O ano que agora termina ficará tragicamente marcado pelos incêndios de junho e de outubro, pela violência brutal da morte das 111 vítimas, pelo trauma e dor dos sobreviventes, pela necessidade de respostas imediatas e estruturais às populações. Outros casos, mais ou menos mediáticos, e com importância diferenciada, ficarão certamente associados a 2017. Para lá da espuma dos dias fica a vida dos comuns mortais, e é essa a dimensão que me interessa aqui abordar.
A narrativa de que o “Estado falhou” é deliberadamente simplista, perversa e perigosa. O Estado tem costas largas, mas será oportuno questionar se quem invoca o falhanço do Estado defende, em alternativa, a eficácia do mercado?
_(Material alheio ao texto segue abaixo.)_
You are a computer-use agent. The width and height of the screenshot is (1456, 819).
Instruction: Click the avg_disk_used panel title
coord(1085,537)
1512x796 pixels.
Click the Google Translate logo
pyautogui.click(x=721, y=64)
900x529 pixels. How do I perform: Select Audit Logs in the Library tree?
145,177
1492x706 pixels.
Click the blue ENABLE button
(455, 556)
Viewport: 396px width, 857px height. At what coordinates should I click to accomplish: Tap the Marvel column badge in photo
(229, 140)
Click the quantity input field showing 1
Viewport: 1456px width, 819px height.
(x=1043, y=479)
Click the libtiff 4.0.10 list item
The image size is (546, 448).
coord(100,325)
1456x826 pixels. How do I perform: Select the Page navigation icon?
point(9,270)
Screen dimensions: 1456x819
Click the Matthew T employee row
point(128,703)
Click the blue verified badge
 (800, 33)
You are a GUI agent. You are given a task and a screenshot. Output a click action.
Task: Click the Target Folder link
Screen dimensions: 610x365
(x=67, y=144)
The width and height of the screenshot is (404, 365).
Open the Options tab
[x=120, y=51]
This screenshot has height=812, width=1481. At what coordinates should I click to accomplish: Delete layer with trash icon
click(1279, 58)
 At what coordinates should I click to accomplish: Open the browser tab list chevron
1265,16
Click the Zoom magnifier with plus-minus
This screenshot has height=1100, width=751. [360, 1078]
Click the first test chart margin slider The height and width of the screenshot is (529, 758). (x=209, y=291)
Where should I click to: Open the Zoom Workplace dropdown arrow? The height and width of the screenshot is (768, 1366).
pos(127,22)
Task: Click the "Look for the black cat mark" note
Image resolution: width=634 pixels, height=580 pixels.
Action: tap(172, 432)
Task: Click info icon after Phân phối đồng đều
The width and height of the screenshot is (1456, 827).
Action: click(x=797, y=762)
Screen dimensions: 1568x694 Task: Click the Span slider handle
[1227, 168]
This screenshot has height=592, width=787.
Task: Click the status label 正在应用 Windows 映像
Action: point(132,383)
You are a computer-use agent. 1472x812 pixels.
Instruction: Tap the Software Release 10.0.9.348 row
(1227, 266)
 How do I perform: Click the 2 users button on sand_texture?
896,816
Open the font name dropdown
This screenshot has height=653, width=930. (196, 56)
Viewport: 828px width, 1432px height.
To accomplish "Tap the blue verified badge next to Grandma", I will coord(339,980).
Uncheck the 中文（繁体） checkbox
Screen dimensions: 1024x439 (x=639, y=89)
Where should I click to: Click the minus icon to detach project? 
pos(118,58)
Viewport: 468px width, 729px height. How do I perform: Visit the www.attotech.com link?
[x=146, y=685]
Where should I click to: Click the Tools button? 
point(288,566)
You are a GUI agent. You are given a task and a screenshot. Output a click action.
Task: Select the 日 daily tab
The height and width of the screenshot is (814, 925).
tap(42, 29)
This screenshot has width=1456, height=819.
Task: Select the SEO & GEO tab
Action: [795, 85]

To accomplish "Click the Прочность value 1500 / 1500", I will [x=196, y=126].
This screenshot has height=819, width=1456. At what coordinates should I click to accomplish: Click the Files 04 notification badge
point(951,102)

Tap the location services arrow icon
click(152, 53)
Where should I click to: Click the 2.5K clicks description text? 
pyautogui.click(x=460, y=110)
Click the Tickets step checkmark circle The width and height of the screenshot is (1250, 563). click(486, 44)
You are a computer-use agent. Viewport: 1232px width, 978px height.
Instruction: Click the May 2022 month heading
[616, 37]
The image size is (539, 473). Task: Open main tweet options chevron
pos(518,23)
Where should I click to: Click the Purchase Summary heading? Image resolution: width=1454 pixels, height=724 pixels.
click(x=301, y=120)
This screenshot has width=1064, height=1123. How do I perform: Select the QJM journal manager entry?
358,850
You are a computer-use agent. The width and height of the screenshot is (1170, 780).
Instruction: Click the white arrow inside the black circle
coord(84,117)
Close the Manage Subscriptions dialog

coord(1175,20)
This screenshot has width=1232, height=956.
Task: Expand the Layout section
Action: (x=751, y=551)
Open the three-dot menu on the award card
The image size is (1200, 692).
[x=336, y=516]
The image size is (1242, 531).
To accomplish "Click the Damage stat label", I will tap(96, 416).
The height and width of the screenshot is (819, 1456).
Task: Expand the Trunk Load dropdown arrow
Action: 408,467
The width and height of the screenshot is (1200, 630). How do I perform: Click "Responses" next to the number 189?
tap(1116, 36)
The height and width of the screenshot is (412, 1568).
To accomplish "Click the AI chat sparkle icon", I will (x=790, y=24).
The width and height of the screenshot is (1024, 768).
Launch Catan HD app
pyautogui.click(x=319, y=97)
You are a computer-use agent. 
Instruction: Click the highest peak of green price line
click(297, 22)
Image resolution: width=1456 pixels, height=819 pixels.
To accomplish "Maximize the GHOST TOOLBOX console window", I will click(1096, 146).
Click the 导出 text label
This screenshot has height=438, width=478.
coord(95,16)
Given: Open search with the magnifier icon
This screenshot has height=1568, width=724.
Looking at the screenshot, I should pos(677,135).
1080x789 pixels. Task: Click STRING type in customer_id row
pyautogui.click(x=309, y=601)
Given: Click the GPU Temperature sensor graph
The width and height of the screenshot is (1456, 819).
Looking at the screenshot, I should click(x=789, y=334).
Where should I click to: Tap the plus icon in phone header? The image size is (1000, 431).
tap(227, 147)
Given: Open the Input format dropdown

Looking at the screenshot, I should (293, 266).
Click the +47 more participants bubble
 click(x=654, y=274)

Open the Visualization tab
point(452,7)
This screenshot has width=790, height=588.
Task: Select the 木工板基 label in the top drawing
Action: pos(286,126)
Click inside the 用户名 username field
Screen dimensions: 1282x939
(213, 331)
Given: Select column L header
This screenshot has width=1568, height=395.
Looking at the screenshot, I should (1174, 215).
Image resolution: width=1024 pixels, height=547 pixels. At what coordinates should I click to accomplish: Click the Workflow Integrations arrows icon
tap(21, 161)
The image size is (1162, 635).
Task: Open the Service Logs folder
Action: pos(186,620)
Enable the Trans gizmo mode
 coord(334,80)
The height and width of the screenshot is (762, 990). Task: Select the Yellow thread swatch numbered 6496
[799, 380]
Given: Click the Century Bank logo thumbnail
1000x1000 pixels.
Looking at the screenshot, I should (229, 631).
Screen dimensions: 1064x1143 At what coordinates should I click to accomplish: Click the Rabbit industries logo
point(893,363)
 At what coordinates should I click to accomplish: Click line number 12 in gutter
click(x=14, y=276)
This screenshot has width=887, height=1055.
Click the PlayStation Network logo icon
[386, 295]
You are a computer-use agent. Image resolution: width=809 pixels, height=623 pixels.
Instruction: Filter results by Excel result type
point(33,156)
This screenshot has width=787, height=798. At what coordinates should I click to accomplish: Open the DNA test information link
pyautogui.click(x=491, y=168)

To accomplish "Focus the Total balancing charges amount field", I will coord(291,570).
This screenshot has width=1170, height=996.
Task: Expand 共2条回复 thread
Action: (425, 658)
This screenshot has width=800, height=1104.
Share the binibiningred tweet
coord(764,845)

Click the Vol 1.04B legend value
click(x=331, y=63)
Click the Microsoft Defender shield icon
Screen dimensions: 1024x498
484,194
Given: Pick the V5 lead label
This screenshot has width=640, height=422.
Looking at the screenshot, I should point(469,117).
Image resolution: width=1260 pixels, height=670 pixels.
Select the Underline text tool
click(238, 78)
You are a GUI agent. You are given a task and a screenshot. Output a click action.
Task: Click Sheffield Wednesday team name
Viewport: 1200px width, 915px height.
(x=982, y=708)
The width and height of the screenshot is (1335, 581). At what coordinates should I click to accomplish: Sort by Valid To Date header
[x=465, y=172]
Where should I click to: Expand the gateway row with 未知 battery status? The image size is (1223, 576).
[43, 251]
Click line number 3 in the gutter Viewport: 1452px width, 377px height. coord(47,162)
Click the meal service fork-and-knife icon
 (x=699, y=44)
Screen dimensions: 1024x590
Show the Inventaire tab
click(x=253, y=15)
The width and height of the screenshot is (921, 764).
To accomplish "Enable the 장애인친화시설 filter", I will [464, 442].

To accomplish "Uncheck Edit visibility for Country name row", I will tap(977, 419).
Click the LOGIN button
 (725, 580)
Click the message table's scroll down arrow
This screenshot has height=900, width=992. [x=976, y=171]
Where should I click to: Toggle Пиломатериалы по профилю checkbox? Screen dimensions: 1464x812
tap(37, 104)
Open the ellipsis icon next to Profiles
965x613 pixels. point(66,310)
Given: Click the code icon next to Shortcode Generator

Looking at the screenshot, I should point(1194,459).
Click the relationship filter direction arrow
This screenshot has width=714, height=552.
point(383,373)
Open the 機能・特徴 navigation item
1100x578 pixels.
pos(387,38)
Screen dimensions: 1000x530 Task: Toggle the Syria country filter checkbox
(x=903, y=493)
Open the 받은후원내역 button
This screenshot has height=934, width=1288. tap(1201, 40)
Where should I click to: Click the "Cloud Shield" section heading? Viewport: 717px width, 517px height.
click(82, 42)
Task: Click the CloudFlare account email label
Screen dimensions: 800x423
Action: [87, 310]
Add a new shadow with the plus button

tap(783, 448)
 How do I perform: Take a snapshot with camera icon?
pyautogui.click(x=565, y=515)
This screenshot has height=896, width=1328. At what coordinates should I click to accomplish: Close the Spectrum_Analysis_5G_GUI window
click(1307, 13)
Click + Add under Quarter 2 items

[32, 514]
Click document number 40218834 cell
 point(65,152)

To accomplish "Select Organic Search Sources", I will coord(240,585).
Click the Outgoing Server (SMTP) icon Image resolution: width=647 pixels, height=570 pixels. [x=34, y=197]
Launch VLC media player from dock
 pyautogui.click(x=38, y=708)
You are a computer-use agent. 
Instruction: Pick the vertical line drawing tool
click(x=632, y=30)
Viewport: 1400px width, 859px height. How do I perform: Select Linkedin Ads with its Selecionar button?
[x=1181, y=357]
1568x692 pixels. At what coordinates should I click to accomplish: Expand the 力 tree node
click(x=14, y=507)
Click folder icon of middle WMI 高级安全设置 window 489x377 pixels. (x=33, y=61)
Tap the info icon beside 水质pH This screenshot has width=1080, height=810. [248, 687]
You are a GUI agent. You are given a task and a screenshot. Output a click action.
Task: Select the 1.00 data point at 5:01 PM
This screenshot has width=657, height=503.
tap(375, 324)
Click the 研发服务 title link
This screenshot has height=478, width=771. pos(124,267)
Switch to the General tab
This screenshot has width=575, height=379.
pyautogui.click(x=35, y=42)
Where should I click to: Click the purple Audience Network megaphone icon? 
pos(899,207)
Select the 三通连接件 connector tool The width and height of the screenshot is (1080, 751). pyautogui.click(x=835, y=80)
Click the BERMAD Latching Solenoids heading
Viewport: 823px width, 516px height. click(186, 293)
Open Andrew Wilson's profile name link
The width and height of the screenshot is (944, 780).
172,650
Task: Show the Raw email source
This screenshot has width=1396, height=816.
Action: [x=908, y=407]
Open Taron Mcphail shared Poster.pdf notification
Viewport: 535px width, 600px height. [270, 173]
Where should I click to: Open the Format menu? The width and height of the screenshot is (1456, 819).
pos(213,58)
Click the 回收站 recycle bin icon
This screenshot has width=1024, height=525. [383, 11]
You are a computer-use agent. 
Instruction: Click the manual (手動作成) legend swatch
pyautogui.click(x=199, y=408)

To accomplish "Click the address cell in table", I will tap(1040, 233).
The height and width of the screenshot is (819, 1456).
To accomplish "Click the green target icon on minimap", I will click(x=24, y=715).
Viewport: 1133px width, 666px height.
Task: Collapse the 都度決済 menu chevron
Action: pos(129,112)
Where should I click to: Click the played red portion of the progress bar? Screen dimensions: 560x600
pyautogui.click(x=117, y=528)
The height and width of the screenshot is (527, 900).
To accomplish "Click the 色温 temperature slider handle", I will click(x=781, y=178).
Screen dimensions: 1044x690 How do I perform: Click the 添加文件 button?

Fazer confundir o Estado com governos não é inocente e visa desresponsabilizar os segundos que, reconfiguraram as funções sociais do primeiro, para assim justificar o encerramento e privatização de serviços públicos essenciais.
Nos últimos anos, de uma forma generalizada, e sobre “casos” com natureza e dimensão muito variável, a conclusão quase sempre vencedora foi: o falhanço do Estado. Escândalos de gestão ruinosa na banca privada (BPN, do Banif, do BES/GES); incêndios florestais, e irregularidades em IPSS’s… Certamente que existiram erros e responsabilidades que devem ser assumidas até às suas últimas consequências. Mas partir daqui para a generalização de que, por princípio o Estado fiscaliza mal, quanto mais gerir, é um salto quântico. Quântico, mas deliberado e perigoso, repito. Ainda mais quando, no momento de acudir a processos de gestão ruinosa ou de natureza semelhante, têm sido os recursos públicos que entram em ação para cobrir processos altamente danosos.
2017 confirmou a importância de consolidar um caminho de reposição de direitos. A reposição do pagamento integral do subsídio de férias e de Natal; o aumento extraordinário das pensões que abrangerá mais de 1 milhão e 600 mil reformados; a criação de dois novos escalões IRS, abrangendo 2 milhões e 800 mil pessoas; a eliminação da sobretaxa; a atualização do “mínimo de existência”, significando a isenção de IRS ou a sua redução até 480 euros nos salários e reformas mais baixos. Avanços positivos também na reposição do pagamento integral das horas extraordinárias, trabalho noturno e horas de qualidade; na eliminação do corte de 10% no subsídio de desemprego; no reforço da medida de apoio extraordinário a desempregados de longa duração; no impedimento de cativações no SNS.
Não houve um único avanço ou direito reposto que não tivesse resultado da luta dos trabalhadores e da intervenção do PCP. Tal não será facto necessariamente novo, mas será sobretudo importante, se pensarmos no tanto que se andou, mas no tanto mais que se poderia ter andado. As opções de fundo do atual Governo PS e as respetivas amarras são obstáculos incontornáveis ao desenvolvimento do País: Dívida, Euro, regras da governação económica da União Europeia são problemas, não são soluções. As metas de redução do défice limitam o ritmo e o alcance da reposição de direitos, rendimentos e investimento público necessário.
Necessário, porque continuamos a viver num país onde cerca de 2 milhões de pessoas estão em risco de pobreza e exclusão social; onde 2/3 dos idosos sobrevivem com pensões próximas ou abaixo do limiar da pobreza; onde mais de 700 mil trabalhadores auferem um salário mínimo inferior a 600 euros; e onde o trabalho precário hipoteca o futuro de milhares e milhares de famílias. Terminando 2017 e antevendo 2018, urge a necessidade de uma outra política de criação e distribuição de riqueza: na revisão dos limites do défice, no combate ao favorecimento do grande capital, na aposta no aparelho produtivo, na exigência do aumento dos salários e fixação do salário mínimo em 600 euros, no combate à precariedade, na eliminação das normas gravosas do Código do Trabalho, no reforço dos serviços públicos.
As feridas fundas de tempos de retrocesso recentes continuam por sarar. Mas se não faltou força para derrubar inevitabilidades, não faltarão razões e vontade aos trabalhadores e ao povo para construir um país mais justo e uma vida melhor. “Cada fio de vontade são dois braços, e cada braço uma alavanca”, venha daí 2018 com uma imensa confiança no futuro.